START Material to process
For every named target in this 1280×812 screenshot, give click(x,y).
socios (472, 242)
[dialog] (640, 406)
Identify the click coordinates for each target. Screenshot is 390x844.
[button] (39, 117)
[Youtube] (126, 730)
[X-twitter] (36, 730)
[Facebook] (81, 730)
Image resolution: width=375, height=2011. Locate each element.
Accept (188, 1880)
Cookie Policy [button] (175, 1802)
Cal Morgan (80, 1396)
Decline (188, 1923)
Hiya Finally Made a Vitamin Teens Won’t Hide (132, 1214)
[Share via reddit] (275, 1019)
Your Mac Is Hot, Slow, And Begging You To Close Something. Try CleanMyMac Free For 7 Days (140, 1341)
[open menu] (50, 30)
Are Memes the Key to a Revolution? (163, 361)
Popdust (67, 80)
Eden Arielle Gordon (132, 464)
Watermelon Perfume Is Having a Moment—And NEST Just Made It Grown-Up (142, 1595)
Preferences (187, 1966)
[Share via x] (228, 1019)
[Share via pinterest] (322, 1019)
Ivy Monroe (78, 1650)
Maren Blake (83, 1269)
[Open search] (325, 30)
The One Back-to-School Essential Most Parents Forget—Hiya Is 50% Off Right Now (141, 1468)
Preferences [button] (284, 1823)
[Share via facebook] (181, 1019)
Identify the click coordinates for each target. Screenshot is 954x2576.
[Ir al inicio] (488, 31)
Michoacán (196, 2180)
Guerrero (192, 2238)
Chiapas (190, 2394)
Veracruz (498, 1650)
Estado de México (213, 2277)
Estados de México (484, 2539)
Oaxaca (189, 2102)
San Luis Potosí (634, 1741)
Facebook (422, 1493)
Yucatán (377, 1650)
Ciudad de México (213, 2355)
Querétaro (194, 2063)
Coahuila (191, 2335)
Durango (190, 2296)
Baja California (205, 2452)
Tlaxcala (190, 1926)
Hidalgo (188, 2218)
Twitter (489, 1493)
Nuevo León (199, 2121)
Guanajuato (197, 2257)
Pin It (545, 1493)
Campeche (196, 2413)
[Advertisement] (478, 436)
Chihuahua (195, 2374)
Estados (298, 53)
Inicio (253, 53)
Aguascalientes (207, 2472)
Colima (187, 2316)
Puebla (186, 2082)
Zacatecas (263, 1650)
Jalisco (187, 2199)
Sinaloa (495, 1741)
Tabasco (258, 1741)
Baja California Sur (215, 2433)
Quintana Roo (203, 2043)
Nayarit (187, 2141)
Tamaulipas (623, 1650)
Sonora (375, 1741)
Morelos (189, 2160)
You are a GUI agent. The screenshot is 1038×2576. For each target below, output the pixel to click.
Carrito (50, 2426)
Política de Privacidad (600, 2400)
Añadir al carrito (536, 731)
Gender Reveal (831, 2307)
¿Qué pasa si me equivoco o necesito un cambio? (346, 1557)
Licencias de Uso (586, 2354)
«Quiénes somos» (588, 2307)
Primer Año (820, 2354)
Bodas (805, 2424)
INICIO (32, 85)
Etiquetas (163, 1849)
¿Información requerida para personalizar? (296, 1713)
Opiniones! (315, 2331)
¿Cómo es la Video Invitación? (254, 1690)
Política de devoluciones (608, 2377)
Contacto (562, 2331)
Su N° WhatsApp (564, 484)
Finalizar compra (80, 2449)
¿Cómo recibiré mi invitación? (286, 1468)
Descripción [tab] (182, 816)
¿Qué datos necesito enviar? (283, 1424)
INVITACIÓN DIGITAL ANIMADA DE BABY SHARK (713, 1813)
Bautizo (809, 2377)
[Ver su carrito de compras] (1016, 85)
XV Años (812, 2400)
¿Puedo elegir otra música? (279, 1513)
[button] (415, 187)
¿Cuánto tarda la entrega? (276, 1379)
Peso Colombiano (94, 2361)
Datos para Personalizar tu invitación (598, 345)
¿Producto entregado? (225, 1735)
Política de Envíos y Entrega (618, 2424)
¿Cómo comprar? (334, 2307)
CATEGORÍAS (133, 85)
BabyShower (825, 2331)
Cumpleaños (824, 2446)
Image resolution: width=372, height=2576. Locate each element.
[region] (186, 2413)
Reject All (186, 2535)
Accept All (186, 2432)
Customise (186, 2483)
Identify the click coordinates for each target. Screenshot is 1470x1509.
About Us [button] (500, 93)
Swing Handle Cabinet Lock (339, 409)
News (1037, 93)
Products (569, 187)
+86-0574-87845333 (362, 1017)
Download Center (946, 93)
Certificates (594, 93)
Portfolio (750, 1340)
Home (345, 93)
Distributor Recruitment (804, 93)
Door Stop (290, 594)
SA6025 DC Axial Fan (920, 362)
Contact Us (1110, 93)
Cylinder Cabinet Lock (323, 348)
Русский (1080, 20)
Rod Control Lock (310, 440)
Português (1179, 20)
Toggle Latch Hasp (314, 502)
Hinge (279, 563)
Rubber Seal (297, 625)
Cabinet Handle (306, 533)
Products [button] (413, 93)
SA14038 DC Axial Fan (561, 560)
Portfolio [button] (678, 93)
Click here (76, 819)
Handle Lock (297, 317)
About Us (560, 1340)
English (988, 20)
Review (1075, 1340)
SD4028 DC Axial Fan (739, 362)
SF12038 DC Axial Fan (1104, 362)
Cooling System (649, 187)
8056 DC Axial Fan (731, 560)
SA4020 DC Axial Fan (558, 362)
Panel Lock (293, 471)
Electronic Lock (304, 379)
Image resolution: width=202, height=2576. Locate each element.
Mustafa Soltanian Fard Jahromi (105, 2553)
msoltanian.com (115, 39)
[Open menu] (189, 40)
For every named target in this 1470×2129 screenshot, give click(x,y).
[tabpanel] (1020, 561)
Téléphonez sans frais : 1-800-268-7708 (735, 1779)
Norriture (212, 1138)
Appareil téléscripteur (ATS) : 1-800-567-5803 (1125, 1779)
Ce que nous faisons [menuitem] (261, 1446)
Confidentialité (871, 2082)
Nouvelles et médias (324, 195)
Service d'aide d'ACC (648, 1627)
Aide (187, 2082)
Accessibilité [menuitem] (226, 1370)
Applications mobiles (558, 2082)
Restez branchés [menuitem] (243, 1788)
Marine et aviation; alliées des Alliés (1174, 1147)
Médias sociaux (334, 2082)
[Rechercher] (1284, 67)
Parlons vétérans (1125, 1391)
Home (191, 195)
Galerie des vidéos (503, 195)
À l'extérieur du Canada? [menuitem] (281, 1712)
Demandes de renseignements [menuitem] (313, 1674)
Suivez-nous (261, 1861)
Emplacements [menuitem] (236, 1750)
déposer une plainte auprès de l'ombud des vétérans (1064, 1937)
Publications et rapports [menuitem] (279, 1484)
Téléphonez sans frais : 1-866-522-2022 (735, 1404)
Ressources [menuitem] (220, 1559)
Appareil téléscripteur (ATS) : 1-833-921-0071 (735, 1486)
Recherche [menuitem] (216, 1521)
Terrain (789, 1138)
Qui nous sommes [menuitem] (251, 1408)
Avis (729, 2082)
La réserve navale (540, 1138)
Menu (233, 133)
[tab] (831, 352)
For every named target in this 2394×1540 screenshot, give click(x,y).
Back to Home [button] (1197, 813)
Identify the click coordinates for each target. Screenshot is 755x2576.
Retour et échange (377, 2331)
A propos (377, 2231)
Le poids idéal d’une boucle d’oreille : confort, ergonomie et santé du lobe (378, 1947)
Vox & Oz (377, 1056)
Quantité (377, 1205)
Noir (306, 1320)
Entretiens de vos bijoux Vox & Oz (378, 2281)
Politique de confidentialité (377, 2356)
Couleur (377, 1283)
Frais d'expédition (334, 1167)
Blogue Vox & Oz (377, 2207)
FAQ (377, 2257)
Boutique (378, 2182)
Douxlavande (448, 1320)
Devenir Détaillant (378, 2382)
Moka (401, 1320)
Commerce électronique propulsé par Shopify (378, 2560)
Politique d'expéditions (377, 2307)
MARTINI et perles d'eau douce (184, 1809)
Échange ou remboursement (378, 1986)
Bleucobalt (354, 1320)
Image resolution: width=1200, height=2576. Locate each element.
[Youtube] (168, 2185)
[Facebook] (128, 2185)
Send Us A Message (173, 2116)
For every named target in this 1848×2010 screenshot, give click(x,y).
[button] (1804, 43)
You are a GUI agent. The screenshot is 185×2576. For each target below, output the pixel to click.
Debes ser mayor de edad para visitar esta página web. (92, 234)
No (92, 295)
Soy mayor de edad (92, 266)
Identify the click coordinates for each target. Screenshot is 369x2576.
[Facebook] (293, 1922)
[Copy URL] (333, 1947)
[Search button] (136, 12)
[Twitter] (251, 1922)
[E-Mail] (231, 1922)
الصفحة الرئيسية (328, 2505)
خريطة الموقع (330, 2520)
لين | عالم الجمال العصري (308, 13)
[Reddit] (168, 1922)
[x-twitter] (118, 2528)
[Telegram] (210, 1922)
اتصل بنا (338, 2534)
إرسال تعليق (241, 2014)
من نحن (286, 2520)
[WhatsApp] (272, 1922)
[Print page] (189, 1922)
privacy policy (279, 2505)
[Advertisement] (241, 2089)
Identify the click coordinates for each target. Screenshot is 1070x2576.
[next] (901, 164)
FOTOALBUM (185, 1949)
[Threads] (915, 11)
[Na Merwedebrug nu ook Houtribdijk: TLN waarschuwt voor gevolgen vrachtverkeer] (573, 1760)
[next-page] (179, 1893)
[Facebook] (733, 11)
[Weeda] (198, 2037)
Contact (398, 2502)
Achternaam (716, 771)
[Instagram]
END Material to process
Exercise brief: Each line in the entries above, starting at the line with "SD4028 DC Axial Fan (739, 362)" and ending at the line with "Norriture (212, 1138)", is to be printed exactly, and only those lines.

Answer section:
SD4028 DC Axial Fan (739, 362)
SF12038 DC Axial Fan (1104, 362)
Cooling System (649, 187)
8056 DC Axial Fan (731, 560)
SA4020 DC Axial Fan (558, 362)
Panel Lock (293, 471)
Electronic Lock (304, 379)
Image resolution: width=202, height=2576. Locate each element.
Mustafa Soltanian Fard Jahromi (105, 2553)
msoltanian.com (115, 39)
[Open menu] (189, 40)
For every named target in this 1470×2129 screenshot, give click(x,y).
[tabpanel] (1020, 561)
Téléphonez sans frais : 1-800-268-7708 (735, 1779)
Norriture (212, 1138)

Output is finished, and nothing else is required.